■ TASKS FOR THIS EXERCISE ■
1. Which kinds of academic appointment does the UniSA passage name? List every one.
2. Print the part of the UniSA passage that opens with the words containing "It’s no secret" and closes with "prioritise educational outcomes.".

==== TEXT SEGMENT ====

It’s no secret that Australia’s university sector has been confronted with fresh challenges in recent years. Rapid technical change in many industries has spawned a host of new skills requiring support and development, which has led to increased demands on both research agendas and teaching curricula.
In 2014, UniSA responded to this changing educational environment by offering academic staff the option of uncoupling research commitments from teaching outputs, introducing a Teaching Academic pathway for staff wanting to devote extra attention to curriculum development and prioritise educational outcomes.
As Provost and Chief Academic Officer Professor Allan Evans says, the initiative was designed to allow teaching academics to focus more energy on learning outcomes without hindering their career advancement.
“Previous academic appointments were either research only or full spectrum academics, who had both teaching and research obligations,” Prof Evans says. “But it was becoming increasingly difficult for all of our academics to pursue excellence in both teaching and research. Research was becoming more competitive and, as an institution, we were increasingly reliant on having great teachers committed to furthering the quality of education at the University. So, to provide people a choice in how they built their career, we created the Teaching Academic pathway.”

==== DATA SEGMENT ====

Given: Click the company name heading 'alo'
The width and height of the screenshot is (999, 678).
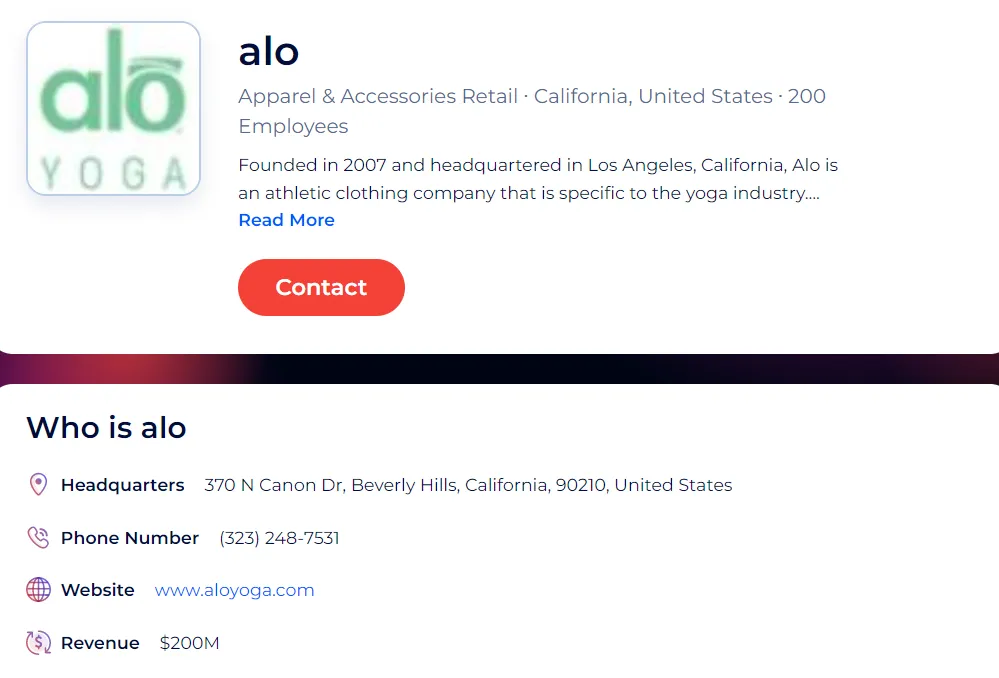Looking at the screenshot, I should pos(268,52).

====

■ ANSWERS TO THE TASKS ■
1.
- Research only
- Full spectrum (both teaching and research obligations)
- Teaching Academic pathway

2.
It’s no secret that Australia’s university sector has been confronted with fresh challenges in recent years. Rapid technical change in many industries has spawned a host of new skills requiring support and development, which has led to increased demands on both research agendas and teaching curricula.
In 2014, UniSA responded to this changing educational environment by offering academic staff the option of uncoupling research commitments from teaching outputs, introducing a Teaching Academic pathway for staff wanting to devote extra attention to curriculum development and prioritise educational outcomes.